You've already frowned on my comparison to S3 but I think it's apt: it's many times more expensive than S3, but (for even a gigabyte of activations) it doesn't even need to be two orders of magnitude faster than standard S3.
If you use the Elasticache pricing, which is $0.125/gb per hour, it's still eight times more expensive. So even if a million tokens is a full gigabyte of data, it's still almost an order of magnitude more expensive than an in-memory cache adjacent to the inference boxes.
When your managed cache costs right times as much as a general purpose managed cache _in the cloud_, you've jumped the shark on pricing.

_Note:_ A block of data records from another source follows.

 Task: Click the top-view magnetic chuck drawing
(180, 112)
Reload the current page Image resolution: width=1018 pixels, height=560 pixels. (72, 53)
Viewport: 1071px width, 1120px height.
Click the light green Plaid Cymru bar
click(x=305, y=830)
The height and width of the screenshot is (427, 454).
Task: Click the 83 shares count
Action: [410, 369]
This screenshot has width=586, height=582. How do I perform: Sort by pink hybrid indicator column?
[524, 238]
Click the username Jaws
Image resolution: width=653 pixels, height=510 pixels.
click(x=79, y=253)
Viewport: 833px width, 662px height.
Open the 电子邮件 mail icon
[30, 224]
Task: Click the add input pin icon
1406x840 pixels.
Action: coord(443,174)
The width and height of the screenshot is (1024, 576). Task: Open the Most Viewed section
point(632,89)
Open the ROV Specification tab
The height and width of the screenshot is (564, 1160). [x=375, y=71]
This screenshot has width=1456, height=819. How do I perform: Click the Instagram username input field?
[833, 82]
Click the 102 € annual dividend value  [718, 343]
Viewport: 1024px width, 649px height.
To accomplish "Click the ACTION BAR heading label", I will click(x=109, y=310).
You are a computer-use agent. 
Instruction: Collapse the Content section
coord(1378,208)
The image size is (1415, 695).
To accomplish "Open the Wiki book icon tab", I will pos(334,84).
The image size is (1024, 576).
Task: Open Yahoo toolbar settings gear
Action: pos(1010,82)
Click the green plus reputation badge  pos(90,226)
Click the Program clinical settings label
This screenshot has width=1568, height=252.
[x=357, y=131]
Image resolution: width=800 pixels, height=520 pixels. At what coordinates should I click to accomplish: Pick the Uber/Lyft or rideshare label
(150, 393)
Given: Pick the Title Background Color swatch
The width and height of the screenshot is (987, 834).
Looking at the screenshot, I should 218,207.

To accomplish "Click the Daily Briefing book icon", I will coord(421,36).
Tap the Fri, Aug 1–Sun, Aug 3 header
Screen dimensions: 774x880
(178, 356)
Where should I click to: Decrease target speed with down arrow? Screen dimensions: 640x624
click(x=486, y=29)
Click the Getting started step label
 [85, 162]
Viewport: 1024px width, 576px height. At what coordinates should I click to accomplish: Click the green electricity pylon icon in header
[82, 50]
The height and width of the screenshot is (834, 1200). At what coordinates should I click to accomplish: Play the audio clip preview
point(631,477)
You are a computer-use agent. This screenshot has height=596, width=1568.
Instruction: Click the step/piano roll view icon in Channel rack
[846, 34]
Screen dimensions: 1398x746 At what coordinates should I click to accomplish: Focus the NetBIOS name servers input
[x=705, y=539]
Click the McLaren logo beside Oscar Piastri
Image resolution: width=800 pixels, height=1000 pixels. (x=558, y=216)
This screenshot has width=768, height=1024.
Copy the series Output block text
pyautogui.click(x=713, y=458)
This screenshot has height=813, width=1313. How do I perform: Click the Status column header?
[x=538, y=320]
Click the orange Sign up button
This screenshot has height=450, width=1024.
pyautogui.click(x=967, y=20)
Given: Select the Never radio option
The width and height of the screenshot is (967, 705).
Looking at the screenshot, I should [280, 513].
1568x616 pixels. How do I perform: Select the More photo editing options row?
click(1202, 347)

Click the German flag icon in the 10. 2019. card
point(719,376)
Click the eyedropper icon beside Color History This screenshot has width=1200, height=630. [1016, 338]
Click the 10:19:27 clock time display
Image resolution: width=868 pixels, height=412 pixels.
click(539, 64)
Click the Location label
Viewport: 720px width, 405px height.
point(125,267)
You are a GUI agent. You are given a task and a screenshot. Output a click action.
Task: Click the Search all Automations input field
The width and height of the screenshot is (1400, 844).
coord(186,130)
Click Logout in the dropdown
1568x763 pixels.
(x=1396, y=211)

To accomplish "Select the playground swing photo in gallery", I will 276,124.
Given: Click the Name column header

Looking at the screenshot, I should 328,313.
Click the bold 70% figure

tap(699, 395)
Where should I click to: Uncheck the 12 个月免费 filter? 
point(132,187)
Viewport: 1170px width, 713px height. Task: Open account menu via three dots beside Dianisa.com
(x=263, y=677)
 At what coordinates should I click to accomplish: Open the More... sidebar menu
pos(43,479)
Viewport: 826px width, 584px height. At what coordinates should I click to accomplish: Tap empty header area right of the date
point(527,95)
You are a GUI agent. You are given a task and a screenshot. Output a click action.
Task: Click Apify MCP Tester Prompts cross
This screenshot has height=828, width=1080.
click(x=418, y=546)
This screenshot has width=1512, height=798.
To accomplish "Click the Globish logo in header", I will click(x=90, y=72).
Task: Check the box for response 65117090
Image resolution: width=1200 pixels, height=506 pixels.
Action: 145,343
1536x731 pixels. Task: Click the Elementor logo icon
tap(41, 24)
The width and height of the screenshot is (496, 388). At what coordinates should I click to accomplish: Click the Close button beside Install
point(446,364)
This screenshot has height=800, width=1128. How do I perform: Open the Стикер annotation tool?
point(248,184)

I do not understand your first paragraph. It's more expensive than s3 and it's entirely different. It's cheaper than writing on vellum, and faster!
> If you use the Elasticache pricing, which is $0.125/gb per hour, it's still eight times more expensive. So even if a million tokens is a full gigabyte of data
Is it a gigabyte of data and is it fast enough?
You've guessed 4mb and 1gb. What's the actual data size here? What speed do you need to get it into the GPU ram?
The entire point here is to lower latency and costs so it has to be close and fast.
As I pointed out, even if it's a gig of data that's still almost an order of magnitude more than the cost of a managed in-memory cache in the cloud. That's wild.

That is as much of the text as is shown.